Interesting to see how understanding our own attachment styles can help better understand the way we relate to our spouse. Good for you on all you’re doing for your marriage ❤️
Yeah, attachment styles and the way we interact with others is from “cradle to grave.” Dr. Sue Johnson is a great person to look up, she studies EFT and attachment bonds if you want to read further about it.
Good for you guys for going to therapy and being open about it on your blog! I think it is such a taboo thing, therapy in general, but it even seems more so for couple’s therapy? It’s so silly to me. When I was reading this all I could think of was that it seems like it comes down to focusing on being more present in the moment.. you were not focusing on that when you were intertwined with your work (I do the same thing when I’m blogging) but once you were more present with him, your relationship improved.

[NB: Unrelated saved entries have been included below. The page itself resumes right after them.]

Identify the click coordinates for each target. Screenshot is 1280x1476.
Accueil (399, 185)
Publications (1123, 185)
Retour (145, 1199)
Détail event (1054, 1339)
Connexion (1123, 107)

We all struggle with being more mindful and focused on the present…thanks for sharing your journey!
Thanks! Yeah, therapy still seems taboo, and I am not sure why. Honestly, I think everyone could benefit from talking to someone. Therapy doesn’t mean there’s anything “wrong” with you, just maybe you need some help through a crisis or something. And really, who doesn’t need help every now and then. I hope one day people don’t feel shame or embarrassment that they’ve either gone or want to go to therapy.
And yes, sometimes couples get into their daily routines, that they miss those small signals from their partner. We’ve learned through communication and slowing things down what is needed, expected, and how it impacts each of us if we miss those signals.